Bill Clinton recently claimed that there needs to be “more balance” on the radio. To be specific, he has asserted that, in response to the “right wing talks shows”, the government should either revive the Fairness Doctrine or that there should be more programs that present the “other side” (presumably the liberal side).
While no stranger to big money himself, Clinton expressed the worry that ” there’s always been a lot of big money to support the right wing talk shows” and he noted that Rush Limbaugh is very popular. While I am not aware of a detailed argument from Clinton, his reasoning seems to be that steps need to be taken because there is an imbalance in the political content of radio shows. This imbalance, or so he seems to claim, arises from the support of those with significant amounts of money and the popularity of at least some of the radio personalities.
Clinton is not the only one to speak on the subject. Some Senate Democrats have made noises about holding hearings on the matter, but (as one might expect from Congress) have yet to do anything about it.
The Fairness Doctrine has been applied before and required broadcasters to air “both sides” of controversial subjects. Not surprisingly, it was ruled unconstitutional in 1987. While Democrats in Congress tried to bring it back, Reagan put a stop to it with his veto. However, with Obama in the White House, some Democrats probably see a chance to muzzle the right wing radio hosts.
My view of most right wing radio (and TV) programs is that they mainly serve to spew forth emotion based fallacies (scare tactics, appeals to anger, and so on). Naturally, I often disagree with many of the views presented on such shows. However, I am against the return of the Fairness Doctrine.
One minor reason is that I am always wary of things with names like “Fairness Doctrine.” Generally, such names seem to be applied to proposals to do the exact opposite of what the name entails (like the infamous Committees of Public Safety). Of course, this need not be the case and to argue from the name would be poor reasoning indeed.
One significant reason to not have such a doctrine made into law is that there seems to be no need for such a law. My view of laws is that they should only be created when there is legitimate need for such laws. For example, a significant wrong that requires regulation and legislation to fix would justify the creation of a law. This proposed (or rather, muttered about) law seems to aim at addressing no significant wrong. While it might be contended that the right wing dominates the radio talk shows, it is a fact that the Democrats now control Congress and the White House. As such, there hardly seems to be a compelling reason to reign in the right wing radio folks. Of course, if the left wants the right to split radio time, then perhaps the left would be willing to fork over some political power to balance things out and make them fair.
Another significant reason to not have such a doctrine is that the battle over ideas should not be, in general, fought by using laws (yes, there are obvious exceptions-like laws against censorship and laws against harmful speech). Rather, the battles of ideas should be waged with ideas. If the Democrats want to balance things out with the right wing radio folks, they need to get people on the radio to argue their positions. To call for a law to curb the presentation of ideas you do not like is not the way intellectual exchanges and debates should occur. For example, if my view on the nature of the mind were to start to predominate in philosophical circles, it would be absurd for the philosophers in the minority to demand that my presentations be restricted. Rather, they should sharpen up their arguments and get their ideas out there.

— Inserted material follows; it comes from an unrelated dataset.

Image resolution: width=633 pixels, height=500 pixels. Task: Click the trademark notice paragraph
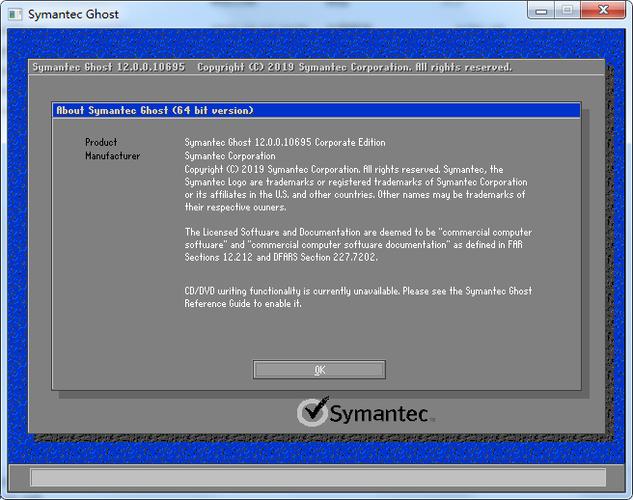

Naturally, if my predominance were due to illegitimate actions on my part (threatening journal editors, for example), then action should be taken. But, if my view is popular because people like it and want to hear it, then that is no grounds for accusing me of unfairness.
In the case of right-wing radio, it could be argued that they have an unfair advantage when it comes to money. However, if the Obama election campaign is any indication, the left has access to vast amounts of money as well. Hence, they should be able to buy radio time as well as the right wing folks. Further, even if they left has less money, that is (to be pragmatic) the way things are. If the left can complain that it is unfair that their competition has more money to spend and hence there needs to be fairness, then small companies can complain about the big companies in regards to advertising. Of course, it can be argued that controversial subjects are a different manner and, of course, it can be argued that such disparities in advertising power are unfair.
It could also be argued that right wing radio has an advantage in that people actually want to listen to folks like Rush Limbaugh. Left wing radio, it can be argued, needs to be supported and protected because it has been vastly less successful.
While there is something to be said about protecting the weak, it seems unreasonable to consider popularity an unfair advantage. There are, after all, popular left wing figures and they surely could be persuaded to get on the air. Also, if the left cannot compete on talk radio fairly, then they need to work on their game rather than insist on handicapping their competition. After all, if I can’t beat someone in a 5K, what I need to do is train harder and better rather than insist that he needs to drag weights when racing.
So, if the Democrats are really worried about the right wing radio folks, they need to get their own radio shows and work on their popularity. Muttering about the success of others and then trying to hobble them is not fairness-it is just lazy, malicious and petty.